(EXERCISE DETAILS) According to the book review, in what city was the gathering that the book is based on held?

(PASSAGE SHOWN)
--*--
Deleuze, Guattari and the art of multiplicity: A book review

Deleuze, Guattari and the Art of Multiplicity (Radek Przedpełski & S.E. Wilmer, eds., 2020): A Book Review” – Arun Saldanha, 2022

Deleuze, Guattari and the Art of Multiplicity exemplifies the strongly transversal nature of Deleuze and Guattari studies — denational, nondisciplinary, multiplicitous. Based on a gathering in Dublin, many authors are well-established in the international Deleuzoguattarian field. There are also those like the Lithuanian philosopher Audronė Žukauskaitė and the Turkish art theorist Burcu Baykan who prove that the flipside of the hegemony of the English language in the field is an efflorescence of subscenes of intellectual production in an increasing variety of contexts. The book’s introduction summarizes Deleuze’s philosophy of multiplicities. Written as covid-19 was infecting the global capitalist order and body politic, it reminds us of Deleuze and Guattari’s example of zoonotic viruses for transversal communications between divergent evolutionary lines. The book’s first part then sheds detailed light on the logico-ontological, biophysical, and political facets of Deleuzian multiplicity, building on the philosophical significance Deleuze and Guattari found in such surprising themes as mining (Daniel Voss) and central banks (Eugene W. Holland). A key French philosophical precursor to Deleuze who is rightfully revisited here is Gilbert Simondon.

Then second part delves into specific artistic practices, from artists whom Deleuze and Guattari themselves wrote about and who directly encountered their philosophy (composer and conductor Pierre Boulez being one of the most famous; see Adi Louria Hayon) to practitioners demonstrably providing new Deleuzoguattarian lines of thought. Some of this book’s authors are themselves engaged in creative, collaborative, and activist practice. As we know, art for Deleuze and Guattari thinks and its material is affects, from which philosophy extracts concepts. Hence there are sculptures like Patricia Piccinini’s that condenses today’s structure of feeling surrounding the uncanny technoscientific queering of human bodies, sculptures lending themselves elegantly and pedagogically to Deleuzoguattarian elaboration (Baykan). Meanwhile, the avant-garde stagings around the themes of migration and exile of Théâtre du Soleil can be interpreted to have cut through the dense xenophobia of Europe since the 1960s, which culminated in the 2016 refugee crisis (S.E. Wilmer).
--*--
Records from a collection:
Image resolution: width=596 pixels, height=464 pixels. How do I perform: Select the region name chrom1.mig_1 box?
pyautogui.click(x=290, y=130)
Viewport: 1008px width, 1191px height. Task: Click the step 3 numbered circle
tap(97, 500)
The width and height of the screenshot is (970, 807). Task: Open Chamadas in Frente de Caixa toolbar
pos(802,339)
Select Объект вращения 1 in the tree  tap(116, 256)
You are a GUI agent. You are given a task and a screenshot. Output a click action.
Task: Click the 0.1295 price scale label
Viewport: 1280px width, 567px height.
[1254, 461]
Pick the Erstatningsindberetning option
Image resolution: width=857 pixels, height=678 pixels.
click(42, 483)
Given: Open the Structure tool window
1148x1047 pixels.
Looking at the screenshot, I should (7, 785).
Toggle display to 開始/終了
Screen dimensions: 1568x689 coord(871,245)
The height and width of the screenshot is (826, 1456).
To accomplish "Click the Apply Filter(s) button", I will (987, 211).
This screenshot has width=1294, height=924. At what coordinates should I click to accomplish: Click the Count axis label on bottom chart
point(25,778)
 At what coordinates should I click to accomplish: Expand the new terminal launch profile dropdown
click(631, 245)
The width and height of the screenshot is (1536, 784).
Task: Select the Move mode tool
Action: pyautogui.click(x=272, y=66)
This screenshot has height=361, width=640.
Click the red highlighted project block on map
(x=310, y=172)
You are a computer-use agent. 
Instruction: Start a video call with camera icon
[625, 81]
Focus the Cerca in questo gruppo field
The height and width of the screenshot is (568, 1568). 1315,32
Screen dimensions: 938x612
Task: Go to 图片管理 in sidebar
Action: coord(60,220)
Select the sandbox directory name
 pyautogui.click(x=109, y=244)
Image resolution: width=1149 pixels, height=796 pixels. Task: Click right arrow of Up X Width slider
--*--
(WORKED SOLUTION) Dublin.